The fight for diversity in publishing is happening on social media. On April 24, 2014 Aisha Saeed one of the founders of We Need Diverse Books tweeted:
No diverse authors at #BookCon None. Nada. Zilch. #nowords http://t.co/iGza0WYXHL … #weneeddiversebooks @BookRiot
— Aisha Saeed (Amal Unbound Out May 8!) (@aishacs) April 24, 2014
The groundwork for We Need Diverse Books was laid well before this tweet and others like it heralding a new literary movement. It began as most movements do, at the grassroots level, but has become a coalition of change. Writers and allies work to promote and celebrate books written by and for readers of all backgrounds and creeds. Their mission: “Putting more books featuring diverse characters into the hands of all children.” Their vision: “A world in which all children can see themselves in the pages of a book.”

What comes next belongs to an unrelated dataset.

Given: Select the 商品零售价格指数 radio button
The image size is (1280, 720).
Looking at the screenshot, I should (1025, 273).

As a bookseller, I worked so hard to highlight books with diverse protagonists and perspectives, hand selling Wild Beauty by Anna-Marie McLemore and Everything, Everything by Nicola Yoon, displaying copies of I Am Not Your Perfect Mexican American Daughter by Erika L. Sanchez even though the corporate plan did not require it. But much of the most effective work in service of this cause is being done online. Passionate bloggers and writers tackle inequality in every level of the book publishing process. These social movements are bigger and reaching farther than book publishing, they’re advocating for social justice.

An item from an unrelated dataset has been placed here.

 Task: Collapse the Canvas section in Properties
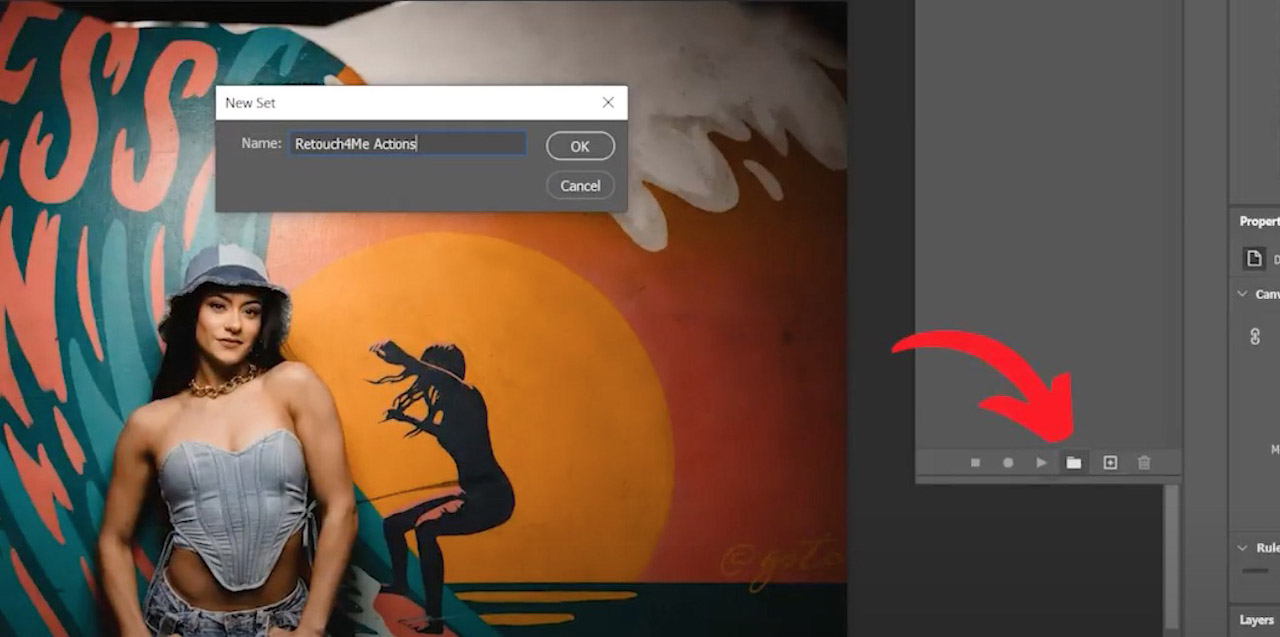coord(1240,294)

But every social justice crusade has its detractors. In August, Kat Rosenfeld wrote an article for Vulture entitled, “The Toxic Drama on YA Twitter.” It dominated the Twitter discourse for days after it was published. In the article, Rosenfeld decries the toxic call-out culture on Twitter, Goodreads, and other platforms and mobilized to destroy the reputations of well-intentioned authors (mainly white women) and the cabal of bloggers (mainly women of color and queer writers) who won’t rest until they censor voices they disagree with.
People keep framing "Stop trying to hurt kids" as banning, lynching, anything but what it actually is & it's ridiculous.

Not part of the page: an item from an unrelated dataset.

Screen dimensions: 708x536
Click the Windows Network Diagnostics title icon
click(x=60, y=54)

— Mikki Kendall (@Karnythia) November 6, 2016
The “censorship” in question isn’t coming from the government or private organizations with legal injunctions and cease and desist letters but in the form of Twitter threads and Goodreads reviews written by teenagers and marginalized voices with no financial stake in “censoring” anything. Freedom of speech does not mean freedom from consequences. Meaningful critique does not equal censorship. We Need Diverse Books is run by authors and publishers committed not to censorship, but broadening the possibility of every child seeing themselves in a book. Intentionally mislabeling criticism as censorship is a common tactic now used by people resistant to diversity and equality in publishing. Pushing back against that resistance requires equal and opposite force.